Martine Ouellet ne tentera pas de se faire élire dans Lac-Saint-Jean

Martine Ouellet, chef du Bloc québécois
Photo: Jacques Boissinot La Presse canadienne Martine Ouellet, chef du Bloc québécois

Martine Ouellet ne profitera pas du départ du conservateur Denis Lebel pour rejoindre ses députés à la Chambre des communes. La chef du Bloc québécois rejette l’idée de briguer la circonscription de Lac-Saint-Jean que laissera vacante M. Lebel, à la suite de son retrait de la vie politique cet été.

« Moi, je suis de la Rive-Sud, de Longueuil. C’est là que j’ai évolué, c’est là que j’ai fait toute mon action politique », a fait valoir la chef bloquiste en écartant l’idée de se présenter à l’éventuelle élection partielle au Saguenay-Lac-Saint-Jean puisqu’elle habite la région de Montréal. De l’avis de Mme Ouellet, c’est une question de « respecter les régions » en leur offrant un représentant fédéral qui connaît le terrain et leurs préoccupations locales. « Moi, j’adore le Saguenay-Lac-Saint-Jean, mais ce n’est pas une région que je connais beaucoup. Et donc je pense qu’il faut être respectueux des citoyens de ce comté-là et travailler avec les gens qui vont le mieux représenter cette région », a-t-elle insisté.

Pourtant, d’autres chefs fédéraux, comme Jean Chrétien, Joe Clark et Brian Mulroney, s’étaient quant à eux fait élire une première fois loin de leur coin de pays afin de siéger aux Communes en début de mandat à la chefferie, pour ensuite retrouver leur port d’attache en représentant leur circonscription locale [voir l’encadré].

Martine Ouellet avait aussi refusé de briguer l’élection partielle dans Saint-Laurent, à Montréal, à la suite du départ du ministre libéral Stéphane Dion, en expliquant que la circonscription était quasi imprenable pour le Bloc québécois.

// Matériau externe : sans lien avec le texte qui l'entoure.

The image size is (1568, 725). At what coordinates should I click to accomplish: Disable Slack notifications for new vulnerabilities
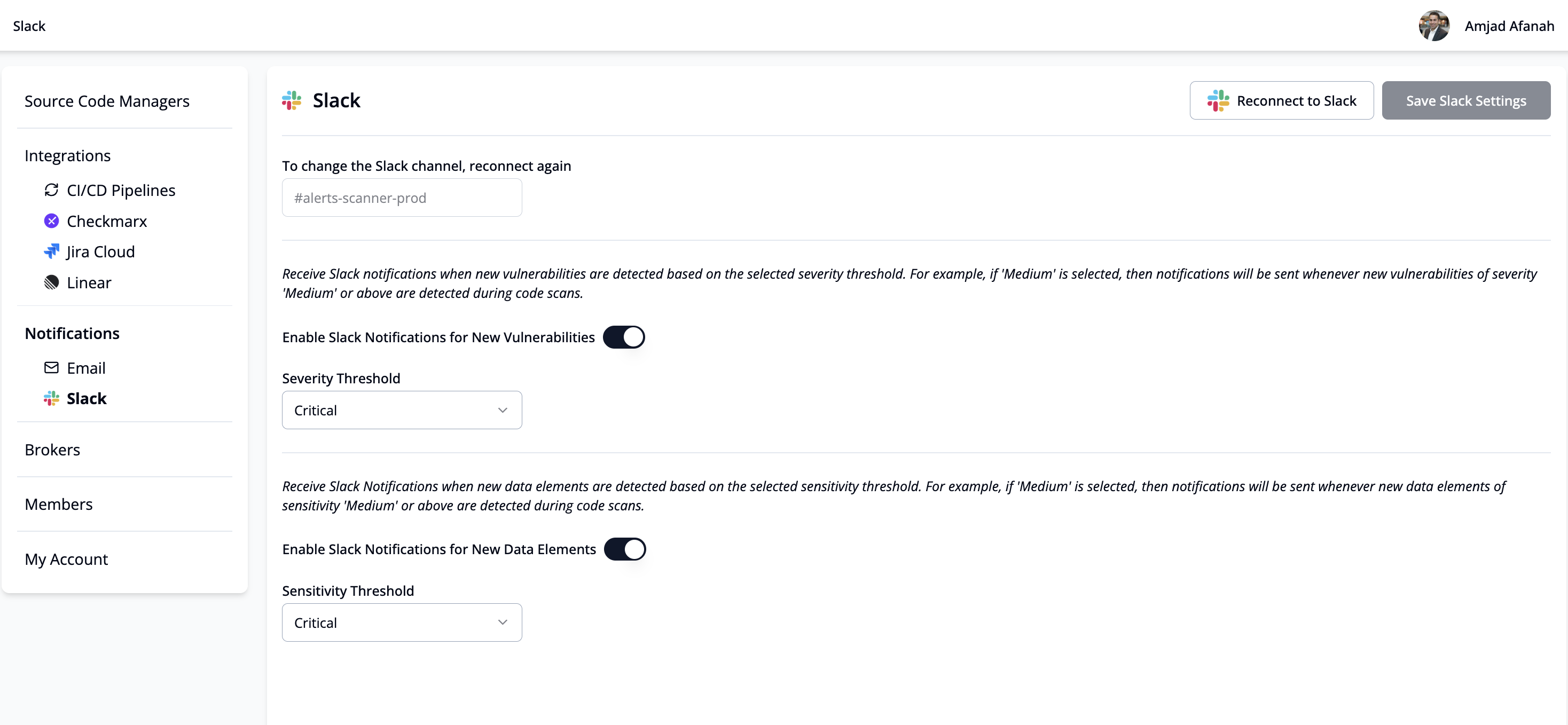(624, 337)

Or, la circonscription de Lac-Saint-Jean risque d’être témoin d’une lutte entre les conservateurs et les bloquistes puisque le comté a été représenté par le Bloc québécois sans relâche à compter de l’élection de Lucien Bouchard (d’abord élu sous la bannière des progressistes-conservateurs avant de cofonder le Bloc), et ce, jusqu’à l’élection de Denis Lebel en 2007.

Mme Ouellet préfère demeurer députée indépendante et terminer son mandat à l’Assemblée nationale, et miser ainsi sur son « action transparlementaire » – en siégeant à Québec tout en représentant le Bloc à Ottawa. « Ç’a trop fonctionné en vase clos dans les dernières années, où les gens de Québec ne regardaient pas ce qu’il se passait à Ottawa et les gens d’Ottawa ne regardaient pas ce qu’il se passe à Québec », a-t-elle martelé une fois de plus en faisant le bilan de ses efforts transparlementaires au Parlement fédéral lundi.


Des chefs et des partielles

Quelques chefs de partis fédéraux ont profité d’une élection partielle pour faire leur entrée – ou leur retour – à la Chambre des communes… et dans une autre province que la leur, de surcroît !

Jean Chrétien a pris le chemin de la Chambre des communes en se faisant élire dans Beauséjour, au Nouveau-Brunswick, le 10 décembre 1990, six mois après avoir été élu chef du Parti libéral du Canada. À l’élection générale de 1993, il est retourné à son port d’attache de Saint-Maurice, qu’il avait représenté de 1963 à 1986.

Joe Clark a été élu à l’élection partielle du 11 septembre 2000 dans Kings-Hants en Nouvelle-Écosse – alors qu’il avait toujours occupé un siège de l’Alberta –, après avoir été élu chef du Parti progressiste-conservateur deux ans plus tôt. À peine deux mois plus tard, il fait un retour aux sources lors de l’élection générale en se faisant élire en Alberta.

Brian Mulroney est élu à une partielle le 29 août 1983, quelque temps après avoir été couronné chef du Parti progressiste-conservateur, dans Nova-Centre, en Nouvelle-Écosse. À l’élection générale de 1984, le « p’tit gars de Baie-Comeau » est élu dans Manicouagan, puis passe dans Charlevoix en 1988.